» **Work to complete**: Convert every line of the material below into a Markdown table with two columns, Row and Line. Number the rows and omit blank lines.

» **Dataset excerpts**:
- - - - -

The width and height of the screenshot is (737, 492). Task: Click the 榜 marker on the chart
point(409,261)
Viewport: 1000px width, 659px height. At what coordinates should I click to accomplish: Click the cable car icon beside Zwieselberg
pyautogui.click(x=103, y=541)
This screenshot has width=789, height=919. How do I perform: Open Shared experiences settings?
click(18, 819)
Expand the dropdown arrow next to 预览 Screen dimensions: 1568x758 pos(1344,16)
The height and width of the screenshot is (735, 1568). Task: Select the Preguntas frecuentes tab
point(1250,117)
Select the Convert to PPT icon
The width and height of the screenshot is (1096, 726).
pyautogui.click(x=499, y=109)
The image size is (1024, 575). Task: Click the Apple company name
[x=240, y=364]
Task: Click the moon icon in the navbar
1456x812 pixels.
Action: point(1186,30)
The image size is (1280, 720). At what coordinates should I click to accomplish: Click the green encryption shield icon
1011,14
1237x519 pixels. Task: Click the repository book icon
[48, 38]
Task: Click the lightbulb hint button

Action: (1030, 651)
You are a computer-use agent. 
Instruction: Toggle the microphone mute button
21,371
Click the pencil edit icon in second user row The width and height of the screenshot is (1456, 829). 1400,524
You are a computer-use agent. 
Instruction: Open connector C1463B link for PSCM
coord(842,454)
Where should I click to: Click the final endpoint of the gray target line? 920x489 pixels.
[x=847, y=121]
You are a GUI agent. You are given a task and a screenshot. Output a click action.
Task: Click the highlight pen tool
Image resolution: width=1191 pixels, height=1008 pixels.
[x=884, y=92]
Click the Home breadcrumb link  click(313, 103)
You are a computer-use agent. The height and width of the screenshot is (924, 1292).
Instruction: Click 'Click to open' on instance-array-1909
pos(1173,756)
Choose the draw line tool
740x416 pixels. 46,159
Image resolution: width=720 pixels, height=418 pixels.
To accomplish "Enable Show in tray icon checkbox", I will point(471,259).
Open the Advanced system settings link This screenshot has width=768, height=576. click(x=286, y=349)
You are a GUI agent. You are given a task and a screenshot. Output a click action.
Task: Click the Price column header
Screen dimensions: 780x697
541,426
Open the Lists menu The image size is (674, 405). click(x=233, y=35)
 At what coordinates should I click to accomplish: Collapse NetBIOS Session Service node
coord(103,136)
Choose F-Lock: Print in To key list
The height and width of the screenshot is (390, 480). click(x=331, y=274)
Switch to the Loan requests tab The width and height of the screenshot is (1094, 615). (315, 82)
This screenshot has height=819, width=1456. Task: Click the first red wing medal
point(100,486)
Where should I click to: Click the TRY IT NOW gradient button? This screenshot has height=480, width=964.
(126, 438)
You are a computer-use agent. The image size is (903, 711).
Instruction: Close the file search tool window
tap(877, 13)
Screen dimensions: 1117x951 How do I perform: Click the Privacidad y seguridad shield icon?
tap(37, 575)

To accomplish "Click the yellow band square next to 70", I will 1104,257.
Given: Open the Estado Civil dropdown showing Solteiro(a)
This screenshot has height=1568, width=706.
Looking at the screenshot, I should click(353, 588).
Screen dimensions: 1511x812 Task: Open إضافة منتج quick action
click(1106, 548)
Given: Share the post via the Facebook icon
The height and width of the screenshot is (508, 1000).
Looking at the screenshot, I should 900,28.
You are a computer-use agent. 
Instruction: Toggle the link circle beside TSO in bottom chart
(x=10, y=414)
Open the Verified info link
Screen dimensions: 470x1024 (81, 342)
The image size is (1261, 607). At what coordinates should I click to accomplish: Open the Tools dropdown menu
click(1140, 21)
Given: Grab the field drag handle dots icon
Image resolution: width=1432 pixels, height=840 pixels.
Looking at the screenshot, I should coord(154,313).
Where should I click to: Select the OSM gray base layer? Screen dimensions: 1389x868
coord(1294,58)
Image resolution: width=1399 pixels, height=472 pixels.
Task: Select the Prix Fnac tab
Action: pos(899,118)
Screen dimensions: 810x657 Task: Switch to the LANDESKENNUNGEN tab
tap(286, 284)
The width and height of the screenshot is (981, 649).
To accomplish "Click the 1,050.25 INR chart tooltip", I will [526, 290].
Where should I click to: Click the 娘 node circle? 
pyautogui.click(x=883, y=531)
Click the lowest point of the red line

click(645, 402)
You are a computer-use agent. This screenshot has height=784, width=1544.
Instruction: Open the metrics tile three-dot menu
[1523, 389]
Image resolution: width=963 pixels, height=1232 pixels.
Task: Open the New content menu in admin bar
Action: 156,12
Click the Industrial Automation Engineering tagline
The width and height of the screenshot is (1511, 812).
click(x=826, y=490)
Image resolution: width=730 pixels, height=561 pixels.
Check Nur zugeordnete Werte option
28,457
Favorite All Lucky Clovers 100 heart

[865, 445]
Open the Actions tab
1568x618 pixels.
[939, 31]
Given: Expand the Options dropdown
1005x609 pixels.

- - - - -

» **Solution to the exercise**:
| Row | Line |
|---|---|
| 1 | The width and height of the screenshot is (737, 492). Task: Click the 榜 marker on the chart |
| 2 | point(409,261) |
| 3 | Viewport: 1000px width, 659px height. At what coordinates should I click to accomplish: Click the cable car icon beside Zwieselberg |
| 4 | pyautogui.click(x=103, y=541) |
| 5 | This screenshot has width=789, height=919. How do I perform: Open Shared experiences settings? |
| 6 | click(18, 819) |
| 7 | Expand the dropdown arrow next to 预览 Screen dimensions: 1568x758 pos(1344,16) |
| 8 | The height and width of the screenshot is (735, 1568). Task: Select the Preguntas frecuentes tab |
| 9 | point(1250,117) |
| 10 | Select the Convert to PPT icon |
| 11 | The width and height of the screenshot is (1096, 726). |
| 12 | pyautogui.click(x=499, y=109) |
| 13 | The image size is (1024, 575). Task: Click the Apple company name |
| 14 | [x=240, y=364] |
| 15 | Task: Click the moon icon in the navbar |
| 16 | 1456x812 pixels. |
| 17 | Action: point(1186,30) |
| 18 | The image size is (1280, 720). At what coordinates should I click to accomplish: Click the green encryption shield icon |
| 19 | 1011,14 |
| 20 | 1237x519 pixels. Task: Click the repository book icon |
| 21 | [48, 38] |
| 22 | Task: Click the lightbulb hint button |
| 23 | Action: (1030, 651) |
| 24 | You are a computer-use agent.  |
| 25 | Instruction: Toggle the microphone mute button |
| 26 | 21,371 |
| 27 | Click the pencil edit icon in second user row The width and height of the screenshot is (1456, 829). 1400,524 |
| 28 | You are a computer-use agent.  |
| 29 | Instruction: Open connector C1463B link for PSCM |
| 30 | coord(842,454) |
| 31 | Where should I click to: Click the final endpoint of the gray target line? 920x489 pixels. |
| 32 | [x=847, y=121] |
| 33 | You are a GUI agent. You are given a task and a screenshot. Output a click action. |
| 34 | Task: Click the highlight pen tool |
| 35 | Image resolution: width=1191 pixels, height=1008 pixels. |
| 36 | [x=884, y=92] |
| 37 | Click the Home breadcrumb link  click(313, 103) |
| 38 | You are a computer-use agent. The height and width of the screenshot is (924, 1292). |
| 39 | Instruction: Click 'Click to open' on instance-array-1909 |
| 40 | pos(1173,756) |
| 41 | Choose the draw line tool |
| 42 | 740x416 pixels. 46,159 |
| 43 | Image resolution: width=720 pixels, height=418 pixels. |
| 44 | To accomplish "Enable Show in tray icon checkbox", I will point(471,259). |
| 45 | Open the Advanced system settings link This screenshot has width=768, height=576. click(x=286, y=349) |
| 46 | You are a GUI agent. You are given a task and a screenshot. Output a click action. |
| 47 | Task: Click the Price column header |
| 48 | Screen dimensions: 780x697 |
| 49 | 541,426 |
| 50 | Open the Lists menu The image size is (674, 405). click(x=233, y=35) |
| 51 |  At what coordinates should I click to accomplish: Collapse NetBIOS Session Service node |
| 52 | coord(103,136) |
| 53 | Choose F-Lock: Print in To key list |
| 54 | The height and width of the screenshot is (390, 480). click(x=331, y=274) |
| 55 | Switch to the Loan requests tab The width and height of the screenshot is (1094, 615). (315, 82) |
| 56 | This screenshot has height=819, width=1456. Task: Click the first red wing medal |
| 57 | point(100,486) |
| 58 | Where should I click to: Click the TRY IT NOW gradient button? This screenshot has height=480, width=964. |
| 59 | (126, 438) |
| 60 | You are a computer-use agent. The image size is (903, 711). |
| 61 | Instruction: Close the file search tool window |
| 62 | tap(877, 13) |
| 63 | Screen dimensions: 1117x951 How do I perform: Click the Privacidad y seguridad shield icon? |
| 64 | tap(37, 575) |
| 65 | To accomplish "Click the yellow band square next to 70", I will 1104,257. |
| 66 | Given: Open the Estado Civil dropdown showing Solteiro(a) |
| 67 | This screenshot has height=1568, width=706. |
| 68 | Looking at the screenshot, I should click(353, 588). |
| 69 | Screen dimensions: 1511x812 Task: Open إضافة منتج quick action |
| 70 | click(1106, 548) |
| 71 | Given: Share the post via the Facebook icon |
| 72 | The height and width of the screenshot is (508, 1000). |
| 73 | Looking at the screenshot, I should 900,28. |
| 74 | You are a computer-use agent.  |
| 75 | Instruction: Toggle the link circle beside TSO in bottom chart |
| 76 | (x=10, y=414) |
| 77 | Open the Verified info link |
| 78 | Screen dimensions: 470x1024 (81, 342) |
| 79 | The image size is (1261, 607). At what coordinates should I click to accomplish: Open the Tools dropdown menu |
| 80 | click(1140, 21) |
| 81 | Given: Grab the field drag handle dots icon |
| 82 | Image resolution: width=1432 pixels, height=840 pixels. |
| 83 | Looking at the screenshot, I should coord(154,313). |
| 84 | Where should I click to: Select the OSM gray base layer? Screen dimensions: 1389x868 |
| 85 | coord(1294,58) |
| 86 | Image resolution: width=1399 pixels, height=472 pixels. |
| 87 | Task: Select the Prix Fnac tab |
| 88 | Action: pos(899,118) |
| 89 | Screen dimensions: 810x657 Task: Switch to the LANDESKENNUNGEN tab |
| 90 | tap(286, 284) |
| 91 | The width and height of the screenshot is (981, 649). |
| 92 | To accomplish "Click the 1,050.25 INR chart tooltip", I will [526, 290]. |
| 93 | Where should I click to: Click the 娘 node circle?  |
| 94 | pyautogui.click(x=883, y=531) |
| 95 | Click the lowest point of the red line |
| 96 | click(645, 402) |
| 97 | You are a computer-use agent. This screenshot has height=784, width=1544. |
| 98 | Instruction: Open the metrics tile three-dot menu |
| 99 | [1523, 389] |
| 100 | Image resolution: width=963 pixels, height=1232 pixels. |
| 101 | Task: Open the New content menu in admin bar |
| 102 | Action: 156,12 |
| 103 | Click the Industrial Automation Engineering tagline |
| 104 | The width and height of the screenshot is (1511, 812). |
| 105 | click(x=826, y=490) |
| 106 | Image resolution: width=730 pixels, height=561 pixels. |
| 107 | Check Nur zugeordnete Werte option |
| 108 | 28,457 |
| 109 | Favorite All Lucky Clovers 100 heart |
| 110 | [865, 445] |
| 111 | Open the Actions tab |
| 112 | 1568x618 pixels. |
| 113 | [939, 31] |
| 114 | Given: Expand the Options dropdown |
| 115 | 1005x609 pixels. |